Strange enough this regulation appears, yet there was wisdom in it, for the throwing out of the disease proved that the constitution was sound. This evening it may be well for us to see the typical teaching of so singular a rule. We, too, are lepers, and may read the law of the leper as applicable to ourselves. When a man sees himself to be altogether lost and ruined, covered all over with the defilement of sin, and in no part free from pollution; when he disclaims all righteousness of his own, and pleads guilty before the Lord, then he is clean through the blood of Jesus, and the grace of God. Hidden, unfelt, unconfessed iniquity is the true leprosy; but when sin is seen and felt, it has received its deathblow, and the Lord looks with eyes of mercy upon the soul afflicted with it. Nothing is more deadly than self-righteousness, or more hopeful than contrition.

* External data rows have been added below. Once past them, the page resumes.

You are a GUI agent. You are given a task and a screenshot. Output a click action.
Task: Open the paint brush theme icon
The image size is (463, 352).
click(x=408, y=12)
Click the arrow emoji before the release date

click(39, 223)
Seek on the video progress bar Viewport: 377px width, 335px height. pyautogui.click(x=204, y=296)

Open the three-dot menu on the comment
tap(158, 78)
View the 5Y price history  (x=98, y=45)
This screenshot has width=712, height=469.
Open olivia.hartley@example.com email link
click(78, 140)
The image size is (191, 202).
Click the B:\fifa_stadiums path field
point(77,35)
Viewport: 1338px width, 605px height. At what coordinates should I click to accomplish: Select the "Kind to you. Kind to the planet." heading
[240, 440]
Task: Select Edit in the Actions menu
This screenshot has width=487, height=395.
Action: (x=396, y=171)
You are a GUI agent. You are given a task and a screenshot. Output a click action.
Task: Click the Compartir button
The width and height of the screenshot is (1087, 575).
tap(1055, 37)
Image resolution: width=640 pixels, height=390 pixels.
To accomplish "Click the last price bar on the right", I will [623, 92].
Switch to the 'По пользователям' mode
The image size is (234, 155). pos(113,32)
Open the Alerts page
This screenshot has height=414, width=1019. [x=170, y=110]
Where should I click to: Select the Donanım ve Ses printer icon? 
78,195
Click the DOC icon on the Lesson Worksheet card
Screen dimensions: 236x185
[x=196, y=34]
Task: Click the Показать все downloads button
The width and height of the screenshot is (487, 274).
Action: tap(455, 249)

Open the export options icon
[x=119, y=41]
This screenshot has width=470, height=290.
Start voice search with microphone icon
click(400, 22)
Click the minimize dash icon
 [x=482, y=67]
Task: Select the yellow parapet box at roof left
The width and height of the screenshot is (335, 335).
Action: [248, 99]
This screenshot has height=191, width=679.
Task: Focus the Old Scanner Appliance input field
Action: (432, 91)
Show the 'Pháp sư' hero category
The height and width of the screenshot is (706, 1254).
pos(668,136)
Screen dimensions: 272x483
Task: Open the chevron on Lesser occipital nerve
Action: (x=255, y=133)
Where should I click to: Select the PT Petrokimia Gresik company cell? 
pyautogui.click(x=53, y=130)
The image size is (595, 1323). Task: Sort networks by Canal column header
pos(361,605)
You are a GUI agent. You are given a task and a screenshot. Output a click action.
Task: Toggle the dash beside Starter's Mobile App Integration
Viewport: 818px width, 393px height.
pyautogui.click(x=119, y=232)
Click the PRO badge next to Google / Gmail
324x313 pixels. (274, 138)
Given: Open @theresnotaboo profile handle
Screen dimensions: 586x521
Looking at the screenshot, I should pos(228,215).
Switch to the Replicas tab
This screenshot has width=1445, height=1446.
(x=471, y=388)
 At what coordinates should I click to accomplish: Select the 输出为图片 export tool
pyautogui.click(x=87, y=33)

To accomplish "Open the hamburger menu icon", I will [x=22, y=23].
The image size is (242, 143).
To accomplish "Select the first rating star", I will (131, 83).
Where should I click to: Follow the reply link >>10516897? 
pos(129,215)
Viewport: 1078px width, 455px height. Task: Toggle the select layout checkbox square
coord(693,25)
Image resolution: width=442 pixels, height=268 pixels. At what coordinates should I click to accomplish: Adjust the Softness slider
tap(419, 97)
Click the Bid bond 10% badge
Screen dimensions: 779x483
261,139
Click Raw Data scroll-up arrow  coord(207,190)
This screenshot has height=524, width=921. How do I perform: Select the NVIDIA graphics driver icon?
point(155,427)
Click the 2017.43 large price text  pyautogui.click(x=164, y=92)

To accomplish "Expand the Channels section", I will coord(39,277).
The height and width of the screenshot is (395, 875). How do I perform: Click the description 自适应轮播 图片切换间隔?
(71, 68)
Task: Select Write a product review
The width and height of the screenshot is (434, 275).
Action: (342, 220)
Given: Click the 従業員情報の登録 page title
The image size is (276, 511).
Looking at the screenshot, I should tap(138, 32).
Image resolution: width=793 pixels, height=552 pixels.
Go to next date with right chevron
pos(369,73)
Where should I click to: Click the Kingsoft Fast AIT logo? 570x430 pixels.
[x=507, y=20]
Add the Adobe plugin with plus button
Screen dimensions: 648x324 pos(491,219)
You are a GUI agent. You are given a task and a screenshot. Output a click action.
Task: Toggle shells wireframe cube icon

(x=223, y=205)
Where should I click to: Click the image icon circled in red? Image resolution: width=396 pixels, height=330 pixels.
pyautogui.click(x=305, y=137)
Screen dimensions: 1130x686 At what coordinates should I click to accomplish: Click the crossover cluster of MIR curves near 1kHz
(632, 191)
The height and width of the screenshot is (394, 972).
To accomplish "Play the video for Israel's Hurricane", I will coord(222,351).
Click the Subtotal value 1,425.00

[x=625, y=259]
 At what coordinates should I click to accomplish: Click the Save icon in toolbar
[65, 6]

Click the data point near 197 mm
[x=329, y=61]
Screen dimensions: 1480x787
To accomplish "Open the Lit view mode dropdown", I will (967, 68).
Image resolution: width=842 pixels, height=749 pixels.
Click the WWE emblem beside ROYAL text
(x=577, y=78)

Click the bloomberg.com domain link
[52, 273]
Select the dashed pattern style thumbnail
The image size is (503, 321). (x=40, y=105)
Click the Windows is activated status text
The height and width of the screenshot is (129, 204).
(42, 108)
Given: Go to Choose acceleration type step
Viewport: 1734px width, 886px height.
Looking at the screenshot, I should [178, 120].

We must confess that we are “nothing else but sin,” for no confession short of this will be the whole truth; and if the Holy Spirit be at work with us, convincing us of sin, there will be no difficulty about making such an acknowledgment–it will spring spontaneously from our lips. What comfort does the text afford to truly awakened sinners: the very circumstance which so grievously discouraged them is here turned into a sign and symptom of a hopeful state! Stripping comes before clothing; digging out the foundation is the first thing in building–and a thorough sense of sin is one of the earliest works of grace in the heart. O thou poor leprous sinner, utterly destitute of a sound spot, take heart from the text, and come as thou art to Jesus–

“For let our debts be what they may, however great or small,

As soon as we have nought to pay, our Lord forgives us all.

‘Tis perfect poverty alone that sets the soul at large:

While we can call one mite our own, we have no full discharge.”